摘    要:目的探讨阿替普酶联合伊诺肝素钠应用于急性前壁心肌梗死经皮冠状动脉介入治疗患者的抗凝效果分析。方法前瞻性选取2019年12月至2021年2月如皋市人民医院收治急性前壁心肌梗死经皮冠状动脉介入治疗患者197例为研究对象,按照随机数字表法分为观察组(n=99)和对照组(n=98)。对照组采用阿替普酶、氯吡格雷及阿司匹林进行治疗,观察组在对照组基础上联合伊诺肝素钠进行治疗。比较两组患者治疗效果、溶栓后血管再通情况、激活凝血酶时间(ACT)、病死率及不良反应发生率。结果与对照组相比,观察组优良率较高(93.94%vs. 81.63%),且病死率及不良反应发生率较低(6.06%vs. 20.41%和40.40%vs. 55.10%),差异均有统计学意义(P <0.05)。与对照组相比,观察组患者溶栓后60、90、120 min血管再通率较高(49.49%vs. 29.59%、72.72%vs. 52.04%、79.79%vs.63.26%),差异均有统计学意义(P <0.05)。与对照组相比,观察组ACT <225 s及ACT> 500 s患者比率较低(2.02%vs. 15.31%、5.05%vs. 9.18%),ACT 225~500 s患者比率较高(92.92%vs. 71.42%),差异均有统计学意义(P <0.05)。结论阿替普酶联合伊诺肝素钠应用于急性前壁心肌梗死经皮冠状动脉介入治疗患者能提高疗效,降低病死率及不良反应发生率,提高溶栓后血管再通率及激活凝血酶时间数值。

关 键 词:急性前壁心肌梗死  阿替普酶  伊诺肝素钠  抗凝效果

Anticoagulant effect of alteplase combined with enoxaparin sodium in PCI patients with acute anterior myocardial infarction
XU Min,TANG Jia-jia,QIAN Cheng.Anticoagulant effect of alteplase combined with enoxaparin sodium in PCI patients with acute anterior myocardial infarction[J].Journal of Clinical and Experimental Medicine,2022(1).

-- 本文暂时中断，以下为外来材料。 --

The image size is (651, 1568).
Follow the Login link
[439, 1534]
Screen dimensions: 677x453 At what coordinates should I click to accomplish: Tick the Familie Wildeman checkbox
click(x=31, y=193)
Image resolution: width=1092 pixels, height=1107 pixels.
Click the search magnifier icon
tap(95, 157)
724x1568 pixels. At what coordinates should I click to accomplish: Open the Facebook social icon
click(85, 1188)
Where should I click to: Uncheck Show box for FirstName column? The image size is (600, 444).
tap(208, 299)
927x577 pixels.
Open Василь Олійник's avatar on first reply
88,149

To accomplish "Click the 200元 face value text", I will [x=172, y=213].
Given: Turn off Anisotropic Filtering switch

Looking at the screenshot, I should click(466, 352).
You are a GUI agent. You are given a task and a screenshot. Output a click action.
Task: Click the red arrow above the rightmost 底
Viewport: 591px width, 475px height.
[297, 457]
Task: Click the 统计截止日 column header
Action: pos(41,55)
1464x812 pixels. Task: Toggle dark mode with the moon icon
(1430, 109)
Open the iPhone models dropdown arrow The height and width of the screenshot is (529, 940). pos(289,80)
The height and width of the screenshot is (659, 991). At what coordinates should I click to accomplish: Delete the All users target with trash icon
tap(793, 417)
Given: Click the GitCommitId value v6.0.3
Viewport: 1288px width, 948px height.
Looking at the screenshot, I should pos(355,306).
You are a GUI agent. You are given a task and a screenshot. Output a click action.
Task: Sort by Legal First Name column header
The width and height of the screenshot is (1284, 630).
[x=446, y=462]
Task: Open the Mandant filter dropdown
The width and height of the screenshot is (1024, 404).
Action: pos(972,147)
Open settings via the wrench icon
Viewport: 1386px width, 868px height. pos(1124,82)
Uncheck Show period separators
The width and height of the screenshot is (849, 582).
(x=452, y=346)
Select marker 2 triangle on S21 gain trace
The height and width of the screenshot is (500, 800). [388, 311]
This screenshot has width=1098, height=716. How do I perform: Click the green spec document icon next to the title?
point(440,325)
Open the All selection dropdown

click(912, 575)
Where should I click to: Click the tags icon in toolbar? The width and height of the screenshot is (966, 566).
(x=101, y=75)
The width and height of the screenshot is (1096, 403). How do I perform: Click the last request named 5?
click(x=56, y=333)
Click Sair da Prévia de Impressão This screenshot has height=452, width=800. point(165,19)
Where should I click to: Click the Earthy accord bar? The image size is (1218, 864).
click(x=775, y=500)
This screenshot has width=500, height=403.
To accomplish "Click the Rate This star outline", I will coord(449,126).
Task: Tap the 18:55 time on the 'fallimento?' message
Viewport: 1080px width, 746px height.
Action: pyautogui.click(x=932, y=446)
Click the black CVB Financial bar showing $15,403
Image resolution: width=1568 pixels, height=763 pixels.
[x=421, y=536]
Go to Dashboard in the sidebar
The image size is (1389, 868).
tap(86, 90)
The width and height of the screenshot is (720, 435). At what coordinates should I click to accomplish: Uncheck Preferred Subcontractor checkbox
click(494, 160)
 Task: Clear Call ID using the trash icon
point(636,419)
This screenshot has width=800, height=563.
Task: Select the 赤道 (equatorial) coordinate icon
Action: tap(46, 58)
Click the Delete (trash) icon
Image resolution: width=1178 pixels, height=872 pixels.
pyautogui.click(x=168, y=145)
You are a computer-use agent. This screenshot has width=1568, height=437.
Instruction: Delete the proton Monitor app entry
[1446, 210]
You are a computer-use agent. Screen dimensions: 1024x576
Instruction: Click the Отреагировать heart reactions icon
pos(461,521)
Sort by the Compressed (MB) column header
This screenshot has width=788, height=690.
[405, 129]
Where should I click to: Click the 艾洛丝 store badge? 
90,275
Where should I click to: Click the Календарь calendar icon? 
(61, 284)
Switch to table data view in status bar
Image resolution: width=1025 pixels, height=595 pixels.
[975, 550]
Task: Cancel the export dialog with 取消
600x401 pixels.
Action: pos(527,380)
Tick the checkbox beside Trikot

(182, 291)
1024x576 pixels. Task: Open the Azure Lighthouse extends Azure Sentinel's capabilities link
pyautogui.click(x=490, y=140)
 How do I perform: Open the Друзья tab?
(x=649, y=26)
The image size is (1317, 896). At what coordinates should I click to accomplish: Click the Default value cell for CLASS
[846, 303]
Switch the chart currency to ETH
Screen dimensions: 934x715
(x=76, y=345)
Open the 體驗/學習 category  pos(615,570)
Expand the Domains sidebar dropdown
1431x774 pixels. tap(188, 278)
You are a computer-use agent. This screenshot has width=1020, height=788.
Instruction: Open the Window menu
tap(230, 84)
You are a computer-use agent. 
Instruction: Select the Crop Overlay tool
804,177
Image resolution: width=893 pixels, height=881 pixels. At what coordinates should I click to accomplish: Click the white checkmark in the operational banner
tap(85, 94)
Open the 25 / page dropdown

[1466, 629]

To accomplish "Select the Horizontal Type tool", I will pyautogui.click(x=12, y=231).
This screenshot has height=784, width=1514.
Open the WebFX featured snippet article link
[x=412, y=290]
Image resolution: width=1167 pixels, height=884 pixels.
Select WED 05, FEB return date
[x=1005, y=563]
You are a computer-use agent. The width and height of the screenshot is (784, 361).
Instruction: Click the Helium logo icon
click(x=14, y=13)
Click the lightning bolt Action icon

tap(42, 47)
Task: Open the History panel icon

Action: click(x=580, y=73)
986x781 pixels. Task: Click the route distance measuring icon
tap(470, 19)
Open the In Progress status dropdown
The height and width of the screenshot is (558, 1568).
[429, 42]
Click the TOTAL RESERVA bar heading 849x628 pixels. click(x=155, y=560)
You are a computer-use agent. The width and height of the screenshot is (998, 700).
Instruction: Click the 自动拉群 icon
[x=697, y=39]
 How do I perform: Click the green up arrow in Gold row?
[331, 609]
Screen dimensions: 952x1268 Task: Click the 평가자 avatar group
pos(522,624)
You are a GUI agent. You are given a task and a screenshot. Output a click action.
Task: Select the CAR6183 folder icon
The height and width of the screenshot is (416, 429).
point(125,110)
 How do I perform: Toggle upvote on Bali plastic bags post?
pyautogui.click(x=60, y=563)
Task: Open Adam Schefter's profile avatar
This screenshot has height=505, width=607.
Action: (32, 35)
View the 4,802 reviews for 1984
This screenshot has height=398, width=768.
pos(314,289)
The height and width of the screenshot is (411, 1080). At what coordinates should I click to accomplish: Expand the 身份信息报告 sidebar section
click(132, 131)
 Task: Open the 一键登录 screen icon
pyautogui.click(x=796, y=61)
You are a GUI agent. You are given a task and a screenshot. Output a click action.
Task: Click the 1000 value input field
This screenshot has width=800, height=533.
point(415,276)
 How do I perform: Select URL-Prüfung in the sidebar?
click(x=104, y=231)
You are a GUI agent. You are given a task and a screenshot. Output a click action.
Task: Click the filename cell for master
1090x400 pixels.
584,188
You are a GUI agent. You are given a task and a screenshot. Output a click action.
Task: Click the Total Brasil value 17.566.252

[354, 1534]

Authors:XU Min  TANG Jia-jia  QIAN Cheng
Affiliation:(Department of Emergency,the People's Hospital of Rugao,Rugao Hospital Affiliated to Nantong University,Rugao Jiangsu 226500,China)
Abstract:Objective To investigate the anticoagulant effect of alteplase combined with enoxaparin sodium in patients with acute anterior myocardial infarction by percutaneous coronary intervention. Methods A total of 197 patients with acute anterior myocardial infarction by percutaneous coronary intervention in the People’s Hospital of Rugao from December 2019 to February 2021 were prospectively selected and divided into observation group( n = 99) and control group( n = 98) by random number table. The control group was treated with alteplase,clopidogrel and aspirin,and the observation group was treated with enoxaparin sodium on the basis of the control group. The treatment effect,vascular recanalization after thrombolysis,thrombin activation time( ACT),mortality rate and incidence of adverse reactions were compared between the two groups of patients. Results Compared with the control group,the observation group had a higher excellent rate( 93. 94% vs. 81. 63%),and had a lower incidence of mortality and adverse reactions( 6. 06% vs. 20. 41% and 40. 40% vs. 55. 10%),the differences were statistically significant( P< 0. 05). Compared with the control group,patients in the observation group had a higher rate of vascular recanalization 60 min after thrombolysis,90 min after thrombolysis and 120 min after thrombolysis( 49. 49% vs. 29. 59%,72. 72% vs. 52. 04%,79. 79% vs. 63. 26%),the differences were statistically significant( P < 0. 05). Compared with the control group,the observation group had a lower rate of patients with ACT <225 s and ACT > 500 s( 2. 02% vs. 15. 31%,5. 05% vs. 9. 18%),and a higher rate of patients with ACT 225 ~ 500 s( 92. 92% vs. 71. 42%),the differences were statistically significant( P < 0. 05). Conclusion Alteplase combined with enoxaparin sodium in patients with acute anterior myocardial infarction by percutaneous coronary intervention can improve the efficacy,reduce the mortality and the incidence of adverse reactions,increase the vascular recanalization rate after thrombolysis and activated partial thromboplastin time.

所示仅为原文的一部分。